### TASK DETAILS
Everything from the line holding "Instruction: Click Start" through the last line of the data, and nothing else, should be retyped exactly, with no pictures.

= = = = =

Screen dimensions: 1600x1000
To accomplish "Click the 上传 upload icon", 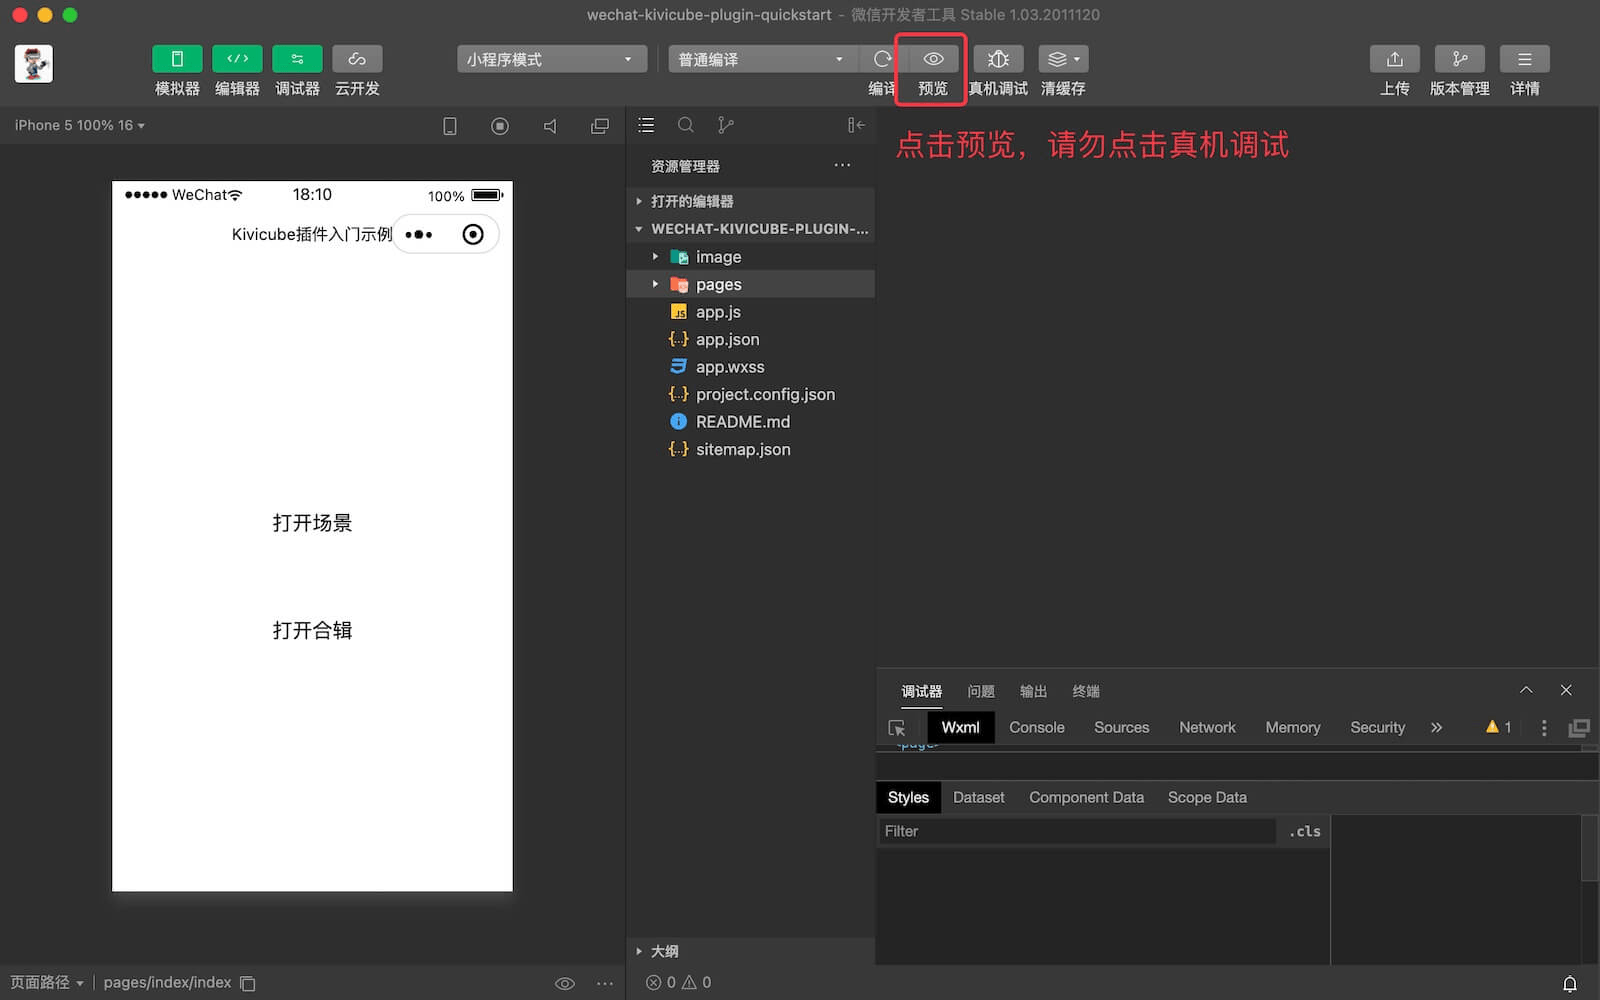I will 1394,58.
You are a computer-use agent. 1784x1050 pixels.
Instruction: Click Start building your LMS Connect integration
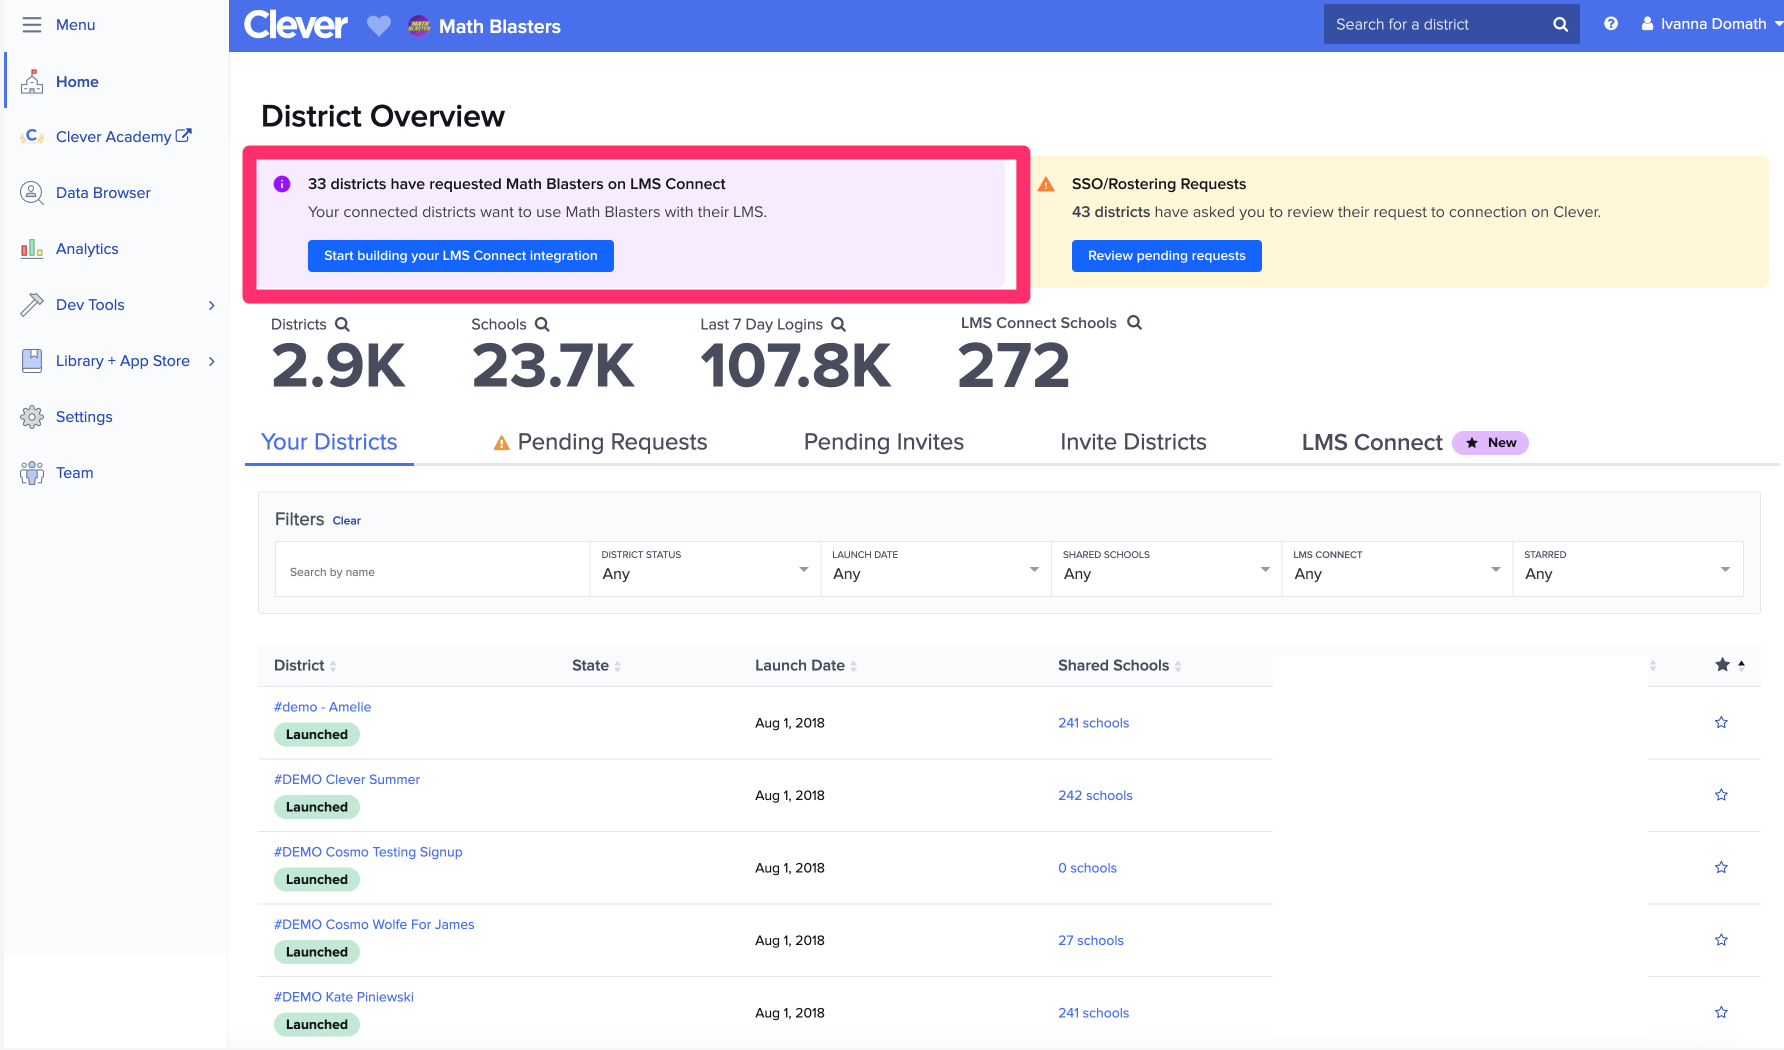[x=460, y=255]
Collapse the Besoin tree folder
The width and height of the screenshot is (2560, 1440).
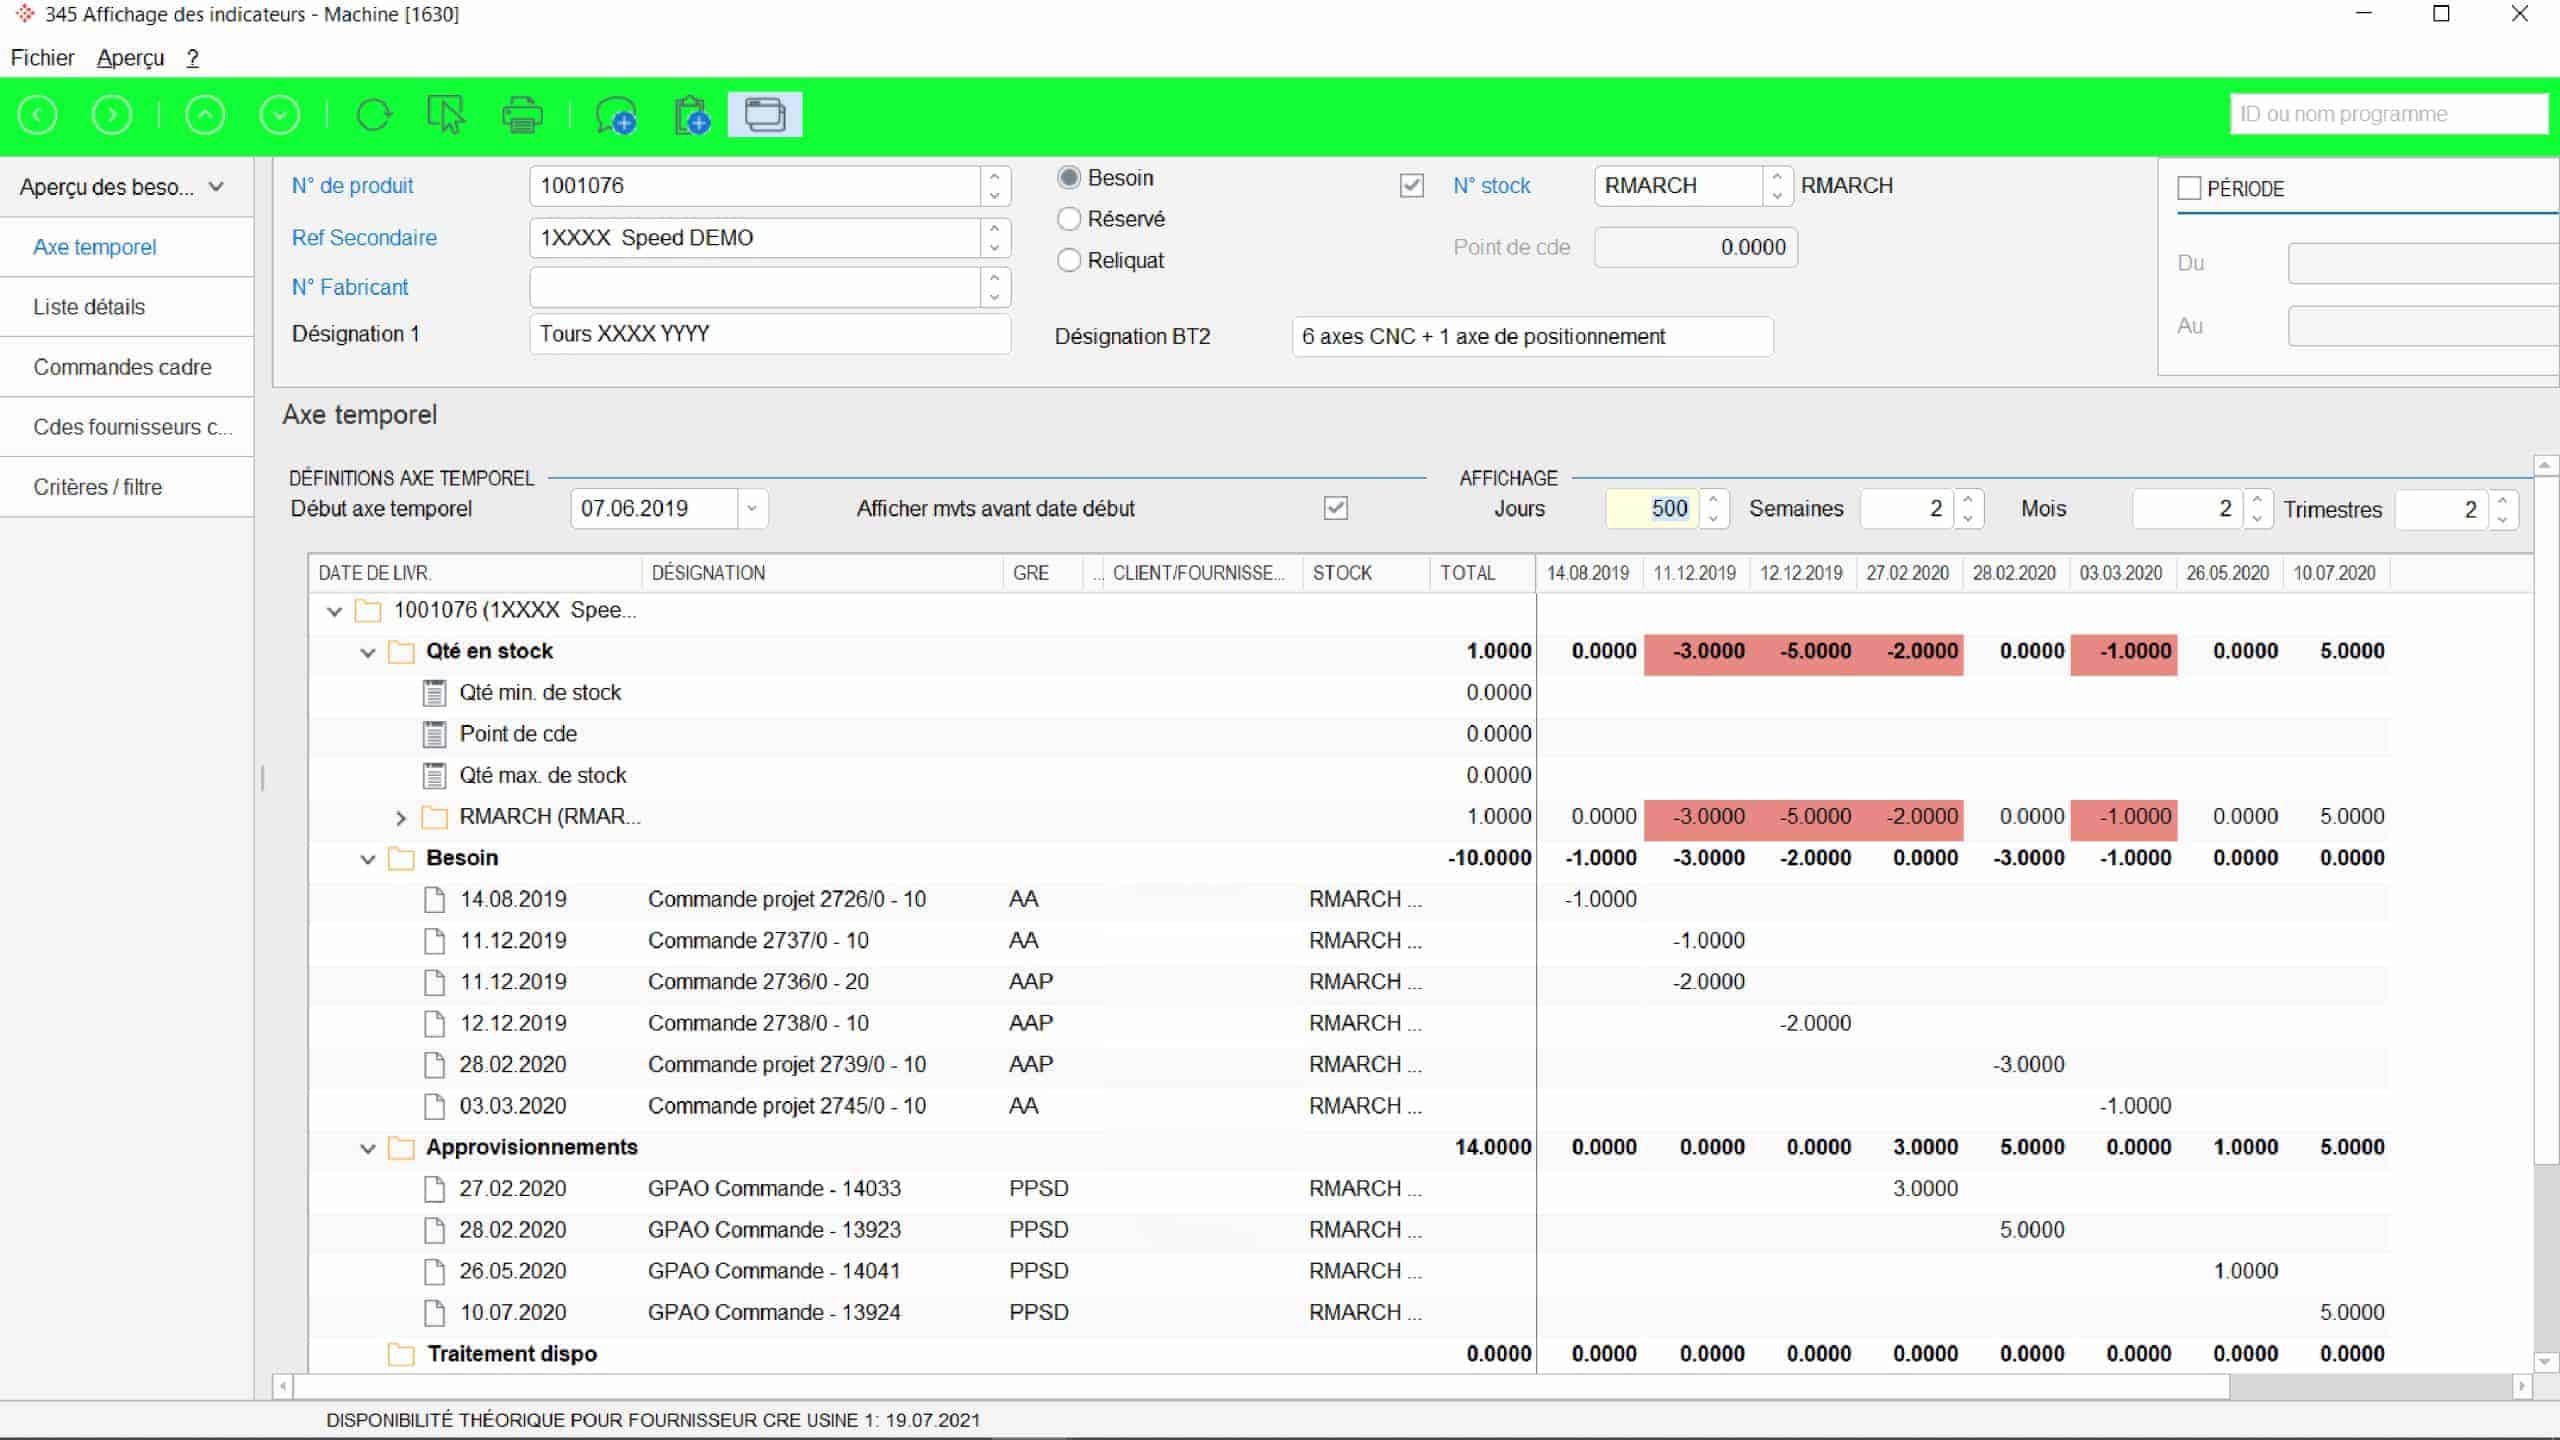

= = = = =

### EXERCISE RESPONSE
Instruction: Click Start building your LMS Connect integration
[x=460, y=255]
Collapse the Besoin tree folder
The width and height of the screenshot is (2560, 1440).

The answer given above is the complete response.